Internal Control: The Means to Getting Hold of Your Business
There are forces at work to stop a business from achieving its objectives. To make sure it achieves its objectives, the business takes measures to stop those forces from negatively impacting the business. We call the forces that threaten the business, risk. The counter measures to stop these forces are controls. Effective internal control affects the success or failure of the business.
In this article we discuss internal control and the components that make them effective..
What are internal controls?
[i]Internal control is a process, effected by an entity’s board of directors, management, and other personnel, designed to give reasonable assurance of achieving objectives relating to operations, reporting and compliance.
The definition emphasizes that internal control is:
- Geared towards achievement of objectives in one or more separate overlapping categories – operations, reporting and compliance.
- A series of ongoing tasks and activities.
- Performed by people – it is not about policy and procedure manuals, systems, and forms, but people and the actions they take at every level of an organization to effect internal controls.
- Able to give reasonable assurance – but not absolute assurance, to an entity’s senior management and board of directors.
Components of internal control
A good internal control arrangement has five components that work together to achieve the goals set. The five components are:
- Control environment
- Risk assessment
- Control activities
- Monitoring activities
A supportive environment is necessary for controls to work. Some control environments promote good controls, whilst others hinder them.
A good control environment enables the components of internal control to work effectively.
The factors that influence the control environment are management’s philosophy, operating style, ethical values, and commitment to competence.
Risk is the possibility that an event will occur that affects the entity’s ability to achieve its objectives. It is important because it affects the entity’s ability to succeed.
Risk assessment is a means for finding and analyzing risks to achieving the entity’s objectives. The management assesses thenature, effect and likelihood of occurrence of the risks identified to decide how to manage them.
Management issues directives to mitigate risks to achieving its objectives. Control activities are the actions, required by policies and procedures, to prevent or mitigate risk.
Control activities occur daily at every level of the entity, and at various stages within business processes.
Information and communication
To carry out its internal control obligations, the entity needs information. Communication provides the information needed to do day-to-day controls.
Communication enables personnel to understand internal control responsibilities, and their importance to achievement of objectives.
Monitoring activities are periodic reviews of the system of internal control to establish whether it is effective.
Ongoing evaluation is used to find out whether each of the five components of internal controls are present and working as intended.
The reviewer communicates his findings to management for action.
Why is internal control important?
Internal control helps an entity to realize its mission, goals and objectives.
An effective internal controls system:
- Promotes effective operations.
- Safeguards resources against loss from waste, abuse, mismanagement, errors and fraud.

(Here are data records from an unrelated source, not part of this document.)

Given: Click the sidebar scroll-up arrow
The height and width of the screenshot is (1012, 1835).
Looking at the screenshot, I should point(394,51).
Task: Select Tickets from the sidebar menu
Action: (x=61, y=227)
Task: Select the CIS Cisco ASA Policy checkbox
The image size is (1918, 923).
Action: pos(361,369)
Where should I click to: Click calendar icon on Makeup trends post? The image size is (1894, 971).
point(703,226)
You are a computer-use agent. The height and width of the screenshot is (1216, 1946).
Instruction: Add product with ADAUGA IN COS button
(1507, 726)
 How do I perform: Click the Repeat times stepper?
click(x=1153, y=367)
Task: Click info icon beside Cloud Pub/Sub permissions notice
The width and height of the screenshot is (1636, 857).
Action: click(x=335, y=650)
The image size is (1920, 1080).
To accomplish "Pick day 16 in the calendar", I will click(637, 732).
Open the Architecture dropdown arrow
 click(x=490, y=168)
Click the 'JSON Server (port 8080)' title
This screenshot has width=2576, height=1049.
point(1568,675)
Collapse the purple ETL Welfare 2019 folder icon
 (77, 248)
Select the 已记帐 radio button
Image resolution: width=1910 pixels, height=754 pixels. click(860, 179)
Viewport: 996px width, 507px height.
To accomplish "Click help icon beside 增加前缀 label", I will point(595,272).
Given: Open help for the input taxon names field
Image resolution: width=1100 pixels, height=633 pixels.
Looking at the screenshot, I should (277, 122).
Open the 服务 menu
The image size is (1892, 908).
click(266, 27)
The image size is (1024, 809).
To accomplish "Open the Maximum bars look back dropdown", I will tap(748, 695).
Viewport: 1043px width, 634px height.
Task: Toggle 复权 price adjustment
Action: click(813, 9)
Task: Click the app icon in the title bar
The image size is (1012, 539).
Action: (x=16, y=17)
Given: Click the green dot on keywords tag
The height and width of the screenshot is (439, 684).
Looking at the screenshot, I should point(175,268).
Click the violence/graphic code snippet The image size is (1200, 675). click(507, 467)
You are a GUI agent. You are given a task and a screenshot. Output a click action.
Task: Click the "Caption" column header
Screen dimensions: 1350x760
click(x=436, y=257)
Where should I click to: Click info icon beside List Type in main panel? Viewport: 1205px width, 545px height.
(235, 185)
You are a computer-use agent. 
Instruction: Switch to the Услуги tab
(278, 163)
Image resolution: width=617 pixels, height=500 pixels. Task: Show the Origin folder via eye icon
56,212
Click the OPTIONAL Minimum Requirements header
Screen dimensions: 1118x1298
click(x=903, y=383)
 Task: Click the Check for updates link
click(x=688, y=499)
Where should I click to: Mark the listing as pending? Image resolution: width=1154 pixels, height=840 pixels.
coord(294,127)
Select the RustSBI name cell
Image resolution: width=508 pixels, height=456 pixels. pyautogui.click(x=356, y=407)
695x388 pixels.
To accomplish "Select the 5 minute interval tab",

- Promotes adherence to laws and regulations, policies and procedures.
- Helps to produce reliable and timely financial reports.
- A business faces many risks. Risk is anything that will prevent the business from achieving its goals.
- Internal controls are deliberate measures to prevent or mitigate risks to achieving its goals.
- To have effective controls, the five components must be present and functioning.
Do you have adequate controls? Are the five components present? You can use these ideas to assess your internal control.